Listed records:

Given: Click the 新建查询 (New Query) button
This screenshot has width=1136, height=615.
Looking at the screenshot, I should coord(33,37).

* * *

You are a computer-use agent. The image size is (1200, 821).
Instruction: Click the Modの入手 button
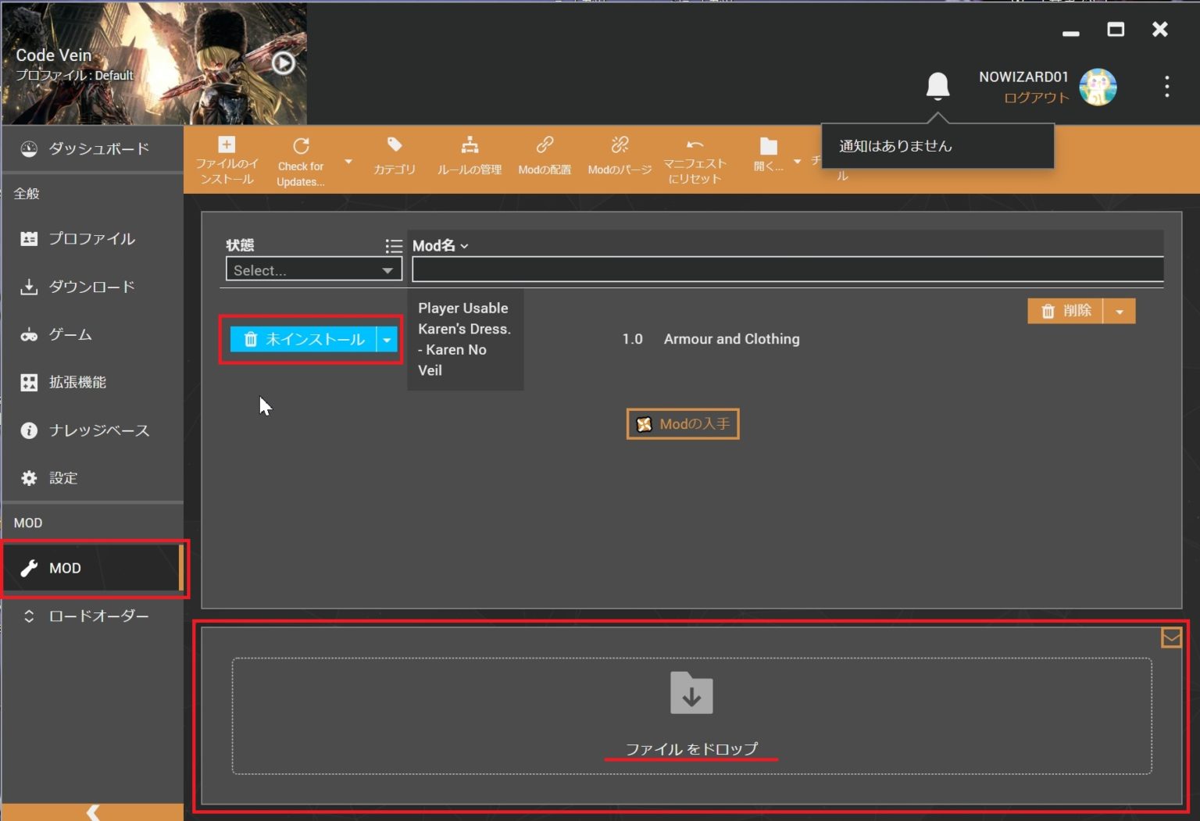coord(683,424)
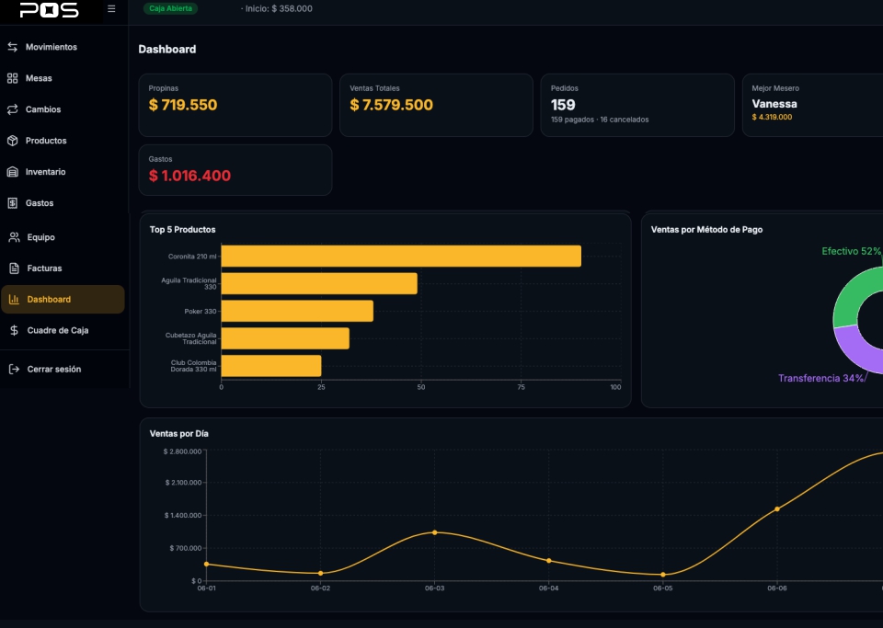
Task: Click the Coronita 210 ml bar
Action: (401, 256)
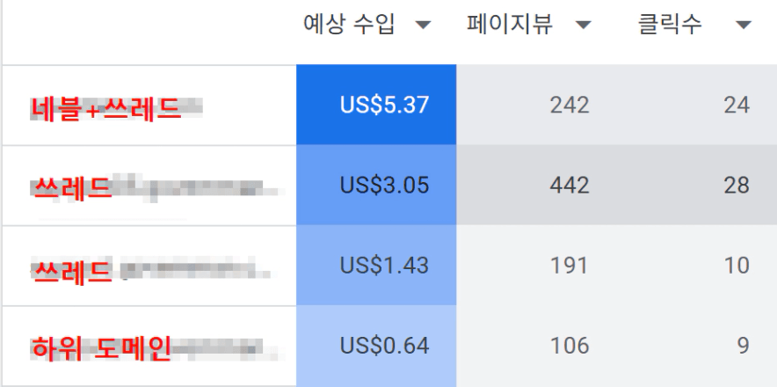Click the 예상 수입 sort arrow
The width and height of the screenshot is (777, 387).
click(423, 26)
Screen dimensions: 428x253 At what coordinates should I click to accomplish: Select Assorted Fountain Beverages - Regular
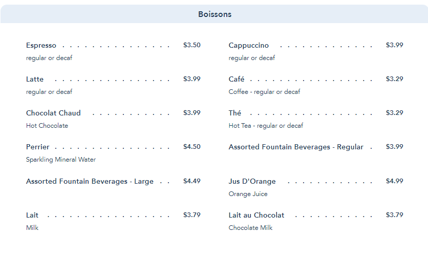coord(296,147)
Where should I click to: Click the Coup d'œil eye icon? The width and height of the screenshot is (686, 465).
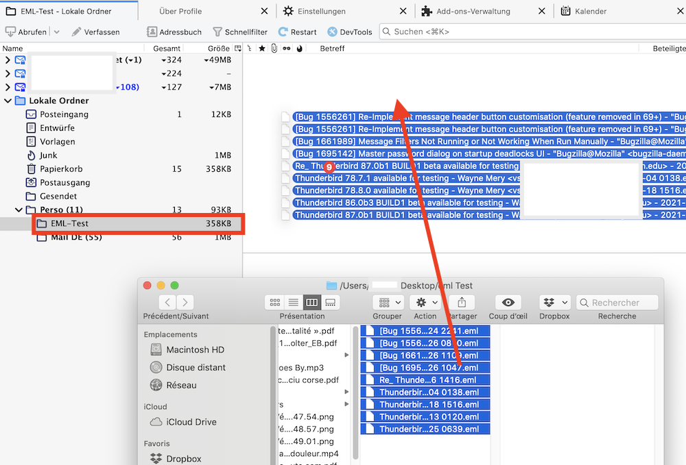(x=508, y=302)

What to work on:
Tally how many lines in the items above contain the string "button", matching case exactly, and give only that number.

Response to this exercise:
2